В России новой, но великой,
Поставят идол мой двуликий
На перекрестке двух дорог.
Где время, ветер и песок…
До реального, «рукотворного» памятника дело пока не дошло. И дойдет ли когда – неизвестно. Но вот, только что завершилось первое (далеко не полное, всего лишь четырехтомное) собрание сочинений Владислава Ходасевича. И эти четыре тома уже являют собой немалую и весьма существенную часть той России, которую каждый, кому она дорога, мог бы – если бы так случилось – увезти с собою в своем дорожном мешке.
Свифт, принятый за Аверченко
1
В конце 20-х, начале 30-х годов Михаил Зощенко был – без преувеличения! – самым знаменитым русским писателем. Популярность его была безгранична. Рассказы Зощенко под гомерический хохот тысяч зрителей читали с эстрады знаменитейшие артисты. Где-то в провинции постоянно обнаруживался самозванец, выдававший себя за писателя Зощенко, дабы, пользуясь его славой, срывать разнообразные цветы удовольствия.

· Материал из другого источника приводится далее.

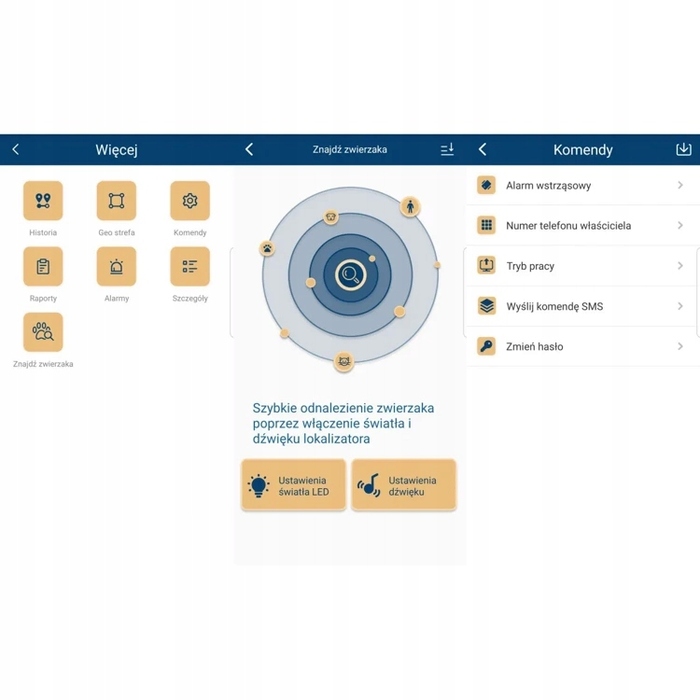Open the Geo strefa icon
The width and height of the screenshot is (700, 700).
[116, 201]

Да, это была самая настоящая слава, которую даже величайшим из великих нечасто доводилось обрести при жизни. Но это была слава особого рода.
Выступая на Первом всесоюзном съезде советских писателей (1934) с докладом о достижениях советских писателей-сатириков, Михаил Кольцов рассказал такую историю:
...
Два с половиной года назад ленинградский шофер Мартынов похитил из тужурки своего товарища, шофера Тихонравова, его шоферскую книжку. В отсутствие Тихонравова взял его машину и выехал в город. Затем Мартынов напился. Напившись, он взял знакомых девушек, начал их катать и наехал на молочницу. Во время протокола Мартынов назвал себя Тихонравовым и, вернувшись, тихонько поставил машину на место. Когда эта история выяснилась и преступление Мартынова раскрылось, в гараже было общее собрание. Одна часть собравшихся требовала немедленно выгнать Мартынова с работы и исключить его из профсоюза. Другая часть требовала не только выгнать с работы и исключить из профсоюза, но и арестовать. Третья, самая кровожадная часть собрания требовала: «Надо его, Мартынова, отвести к писателю Зощенко, и пусть он с него напишет смешной рассказ».
Рассказ Кольцова был встречен смехом и бурными аплодисментами.
На примере этого эпизода ясно видно, какая жалкая роль отводилась обществом первому сатирику страны.
Зощенко был признанным главой сатирического цеха советской литературы. Все признавали, что он на голову выше своих собратьев по цеху – Виктора Ардова, Леонида Ленча, Ефима Зозули… Некоторые его поклонники шли гораздо дальше, уверяя, что Зощенко превзошел самого «короля смеха», неподражаемого и непревзойденного Аркадия Аверченко. Но никому – даже из самых близких его друзей – не приходило тогда в голову, что Михаила Зощенко следует сравнивать не с Ардовым и Ленчем, талантливо «продергивающими» в своих фельетонах пьяниц и хулиганов, и далее не с Аверченко, а с Гоголем, с Достоевским…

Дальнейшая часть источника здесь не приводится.